Even now, I recognize that the connection that I am trying to make around my case is not entirely obvious.  So, I want to talk about how this privilege has been abused by our government at the expense of Americans and non-Americans.  But to do that, we now need to turn to trade, which is interesting because it is such a hot button during this presidential political season.  Before the World of fiat money in global trade, countries would trade goods with one another and settle global imbalances by transferring gold to make up the difference.  Gold in reserves held by government was owned by all citizens.  If some of that gold had to be shipped to another sovereign country to settle a trade imbalance, then country and its citizens would experience a loss in wealth.  Of course, gold reserves could be replaced by mining more gold and placing those reserves back in the Treasury, but this requires real resources to produce the gold; labor, equipment and time.  What is important to see here is that it's production that produces wealth in global trade, not money.  Increasing money without increasing production, simply increases the price of the goods produced.

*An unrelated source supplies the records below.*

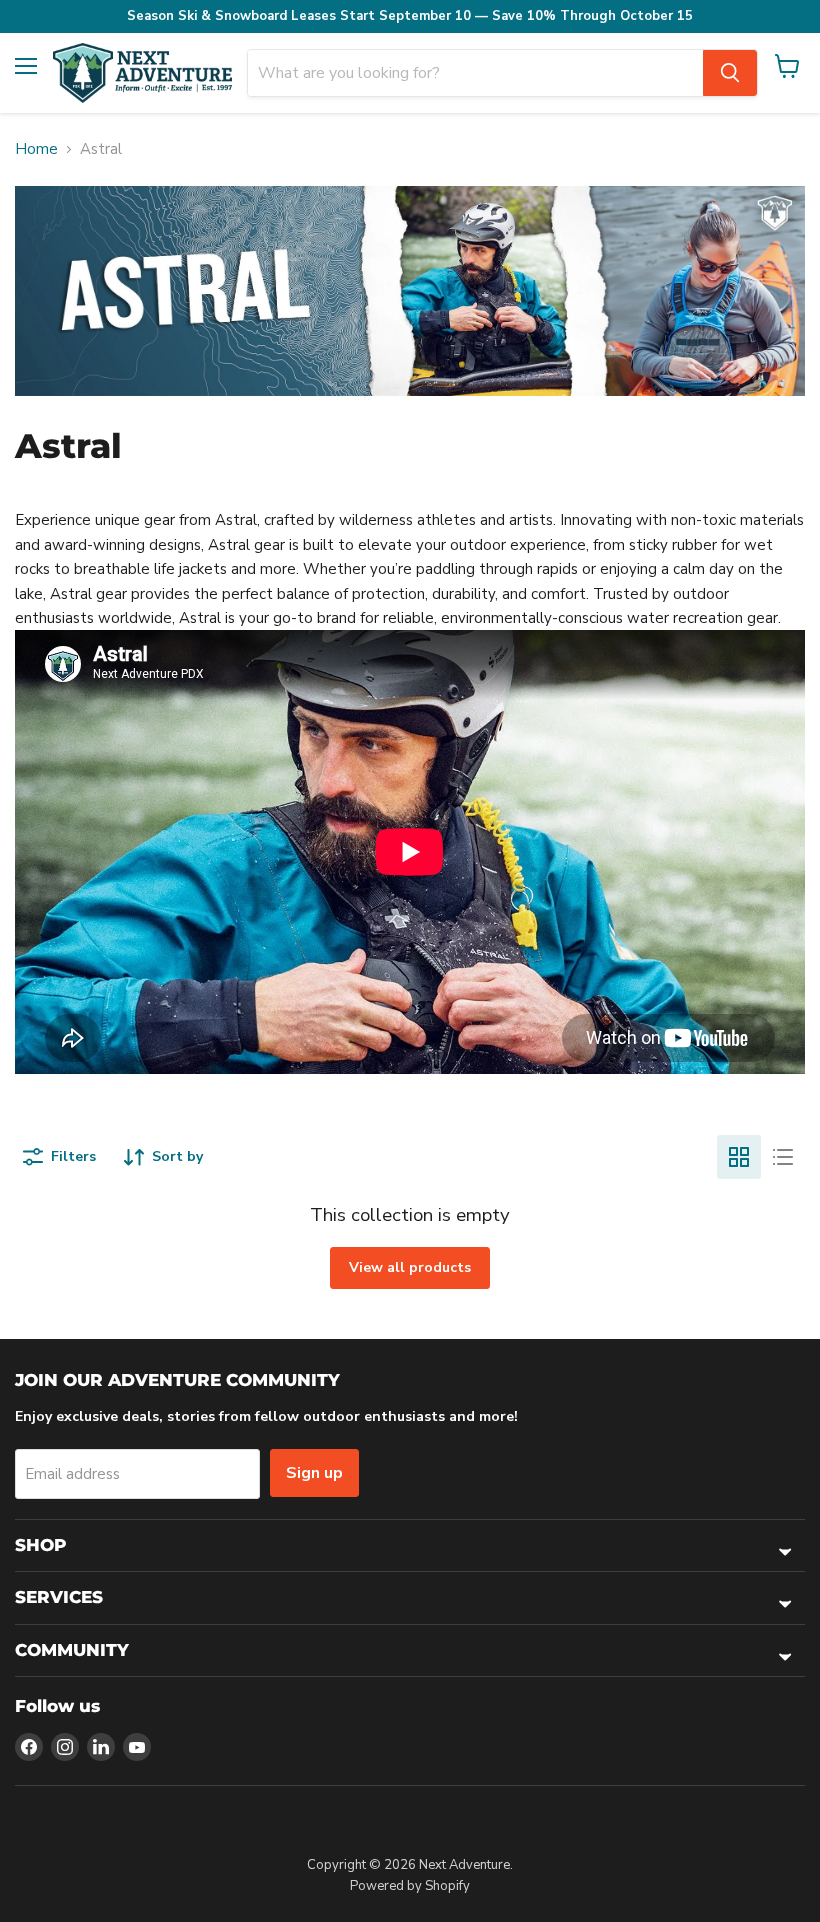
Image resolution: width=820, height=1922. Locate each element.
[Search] (730, 73)
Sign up (314, 1473)
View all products (410, 1267)
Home (36, 149)
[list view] (783, 1157)
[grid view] (739, 1157)
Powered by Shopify (410, 1886)
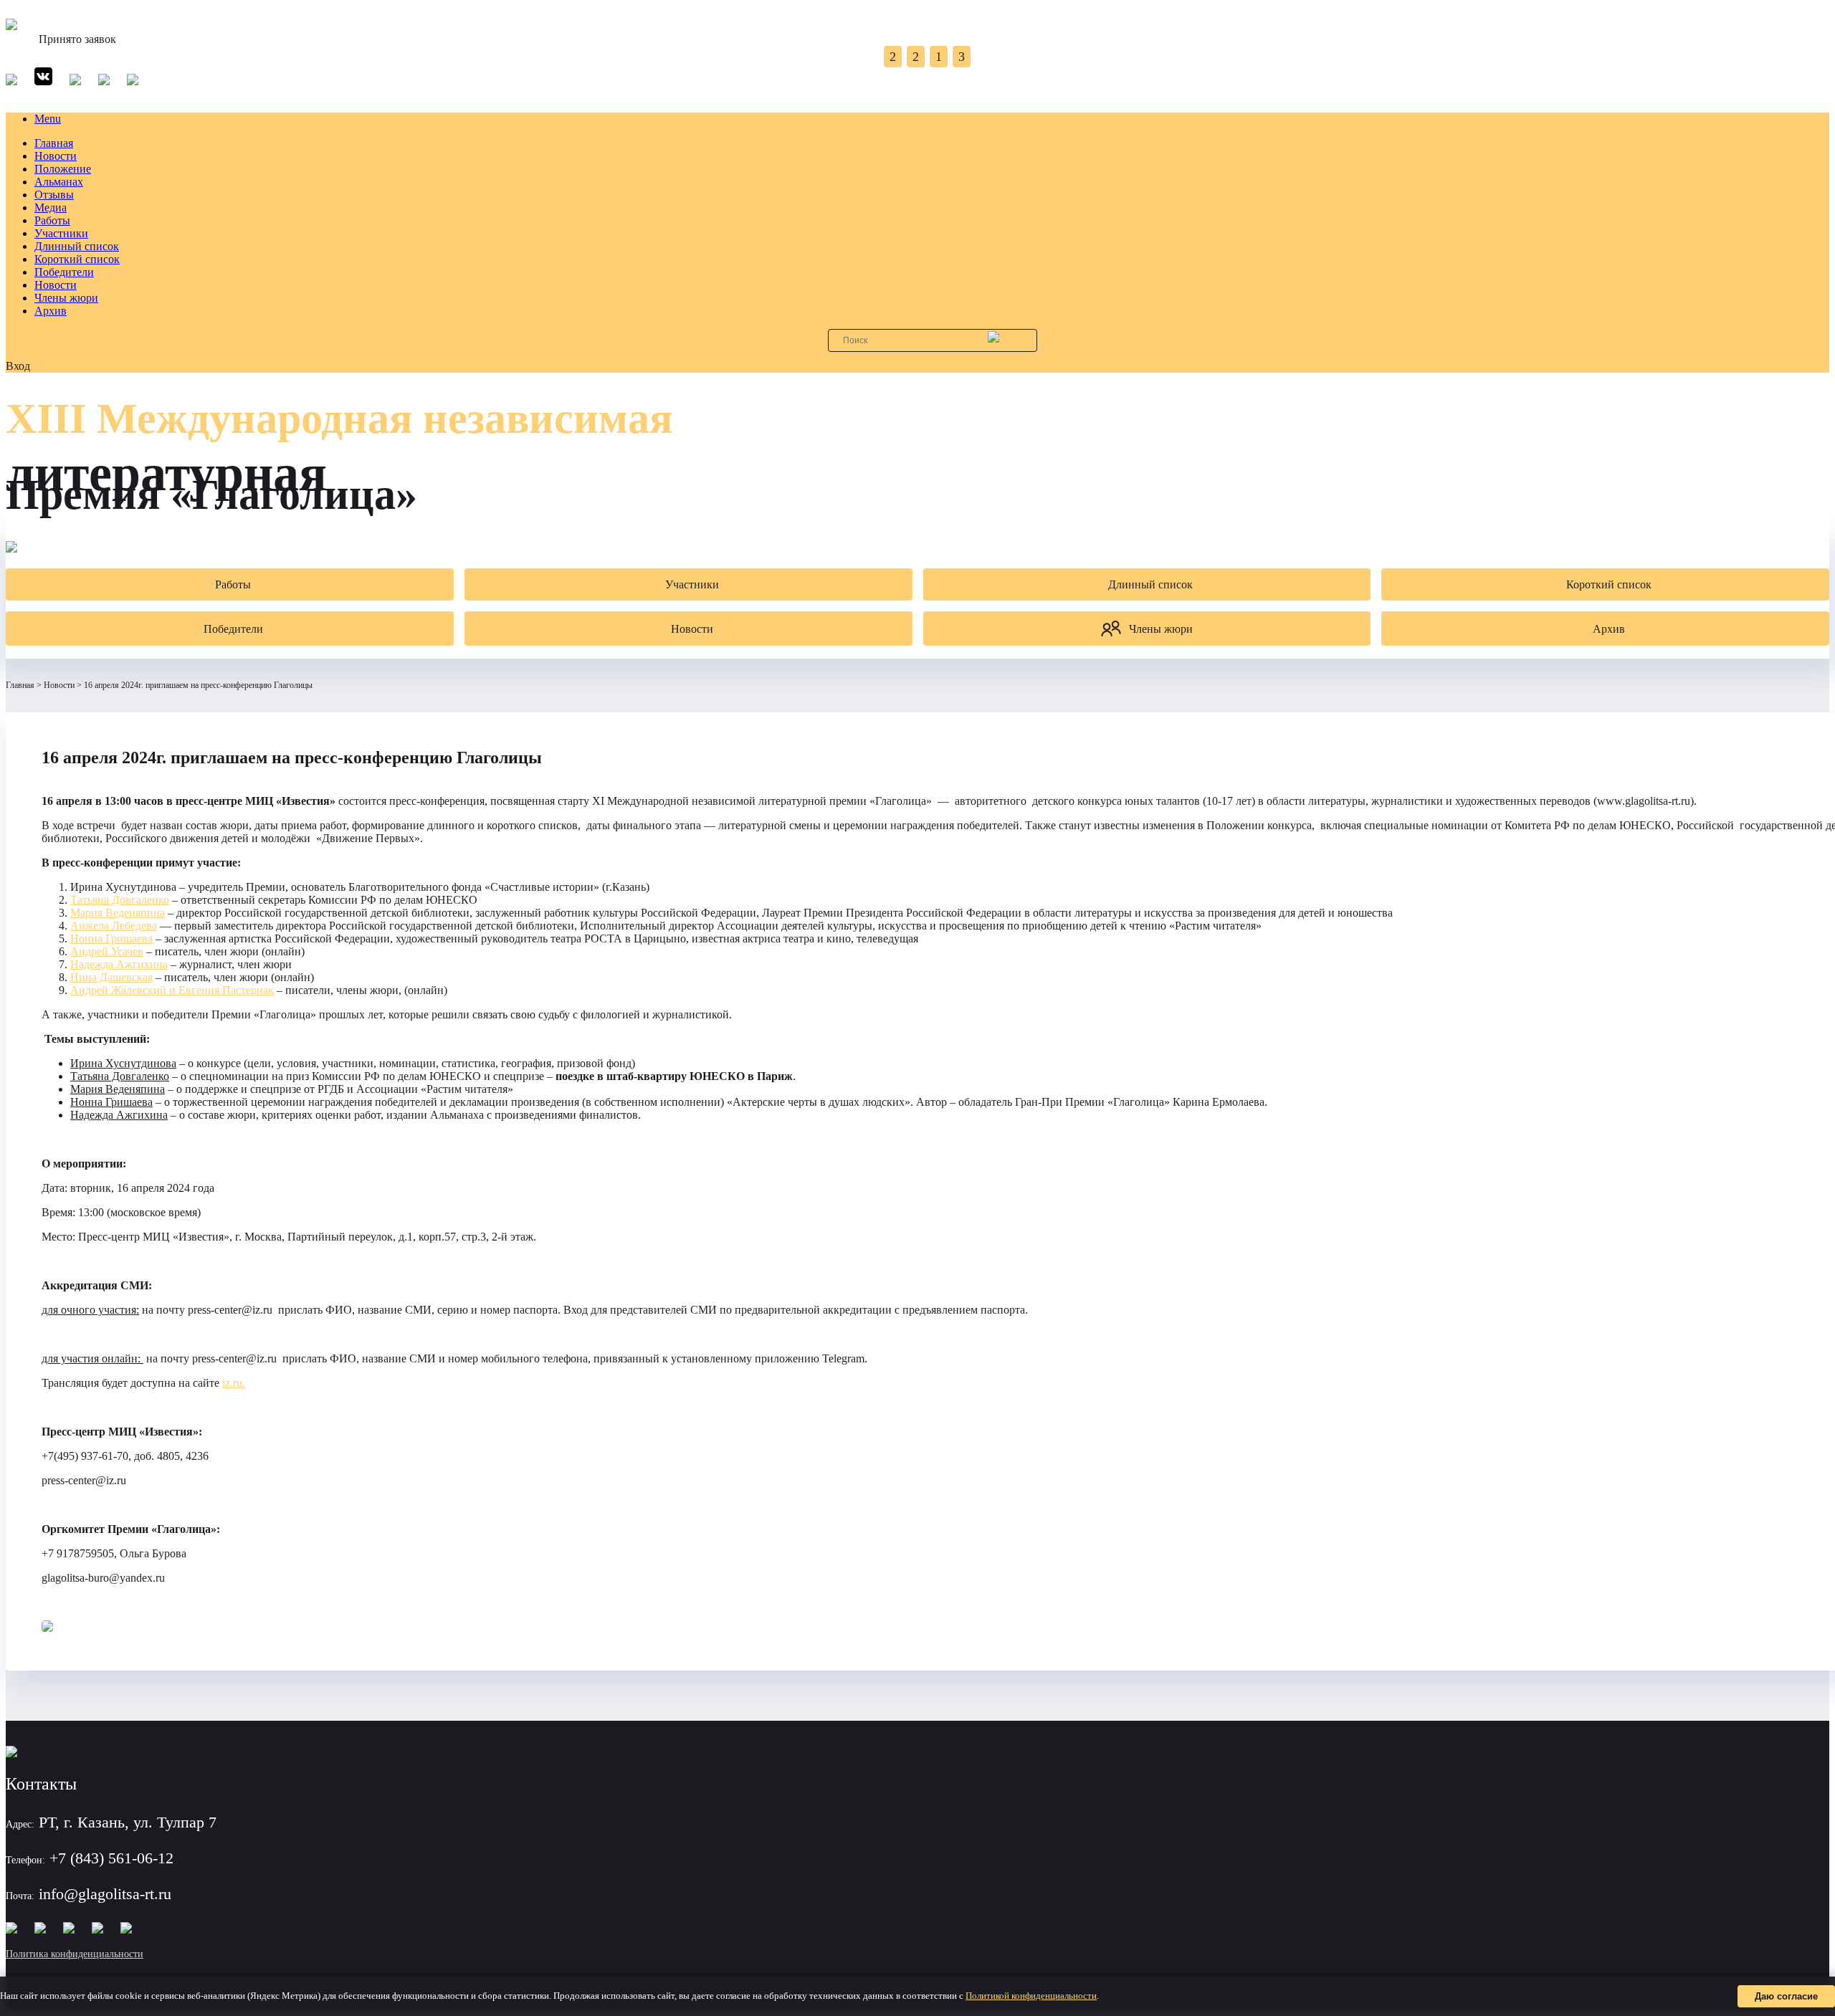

Contrast this process with what happens today in a Dollar based reserve currency system back by nothing.  If the U.S. doesn't produce enough goods to trade with other countries in way that the balances are zero, our Federal Reserve just sends a bunch of electronic Dollars to settle the accounts.  Since there are not enough goods sold in the World that one can purchase with Dollars, the excess Dollars come back to the U.S. in the form of demand for U.S. Treasury Bonds.  This is why China owns so much of our National debt and why our interest rates have been so low for so long.  We are expropriating wealth from the rest of the World by sending Dollars to them that required no production to earn and giving them worthless IOUs in trade.  In short, the United States government has been exporting our inflation to sovereign countries around the World.  The net effect is that Americans have been enjoying a standard of living that is not real nor earned, and when this privilege is taken away from the U.S., our standard of living will fall substantially!  This is the nature of a standard of living based on debt built by fiat money!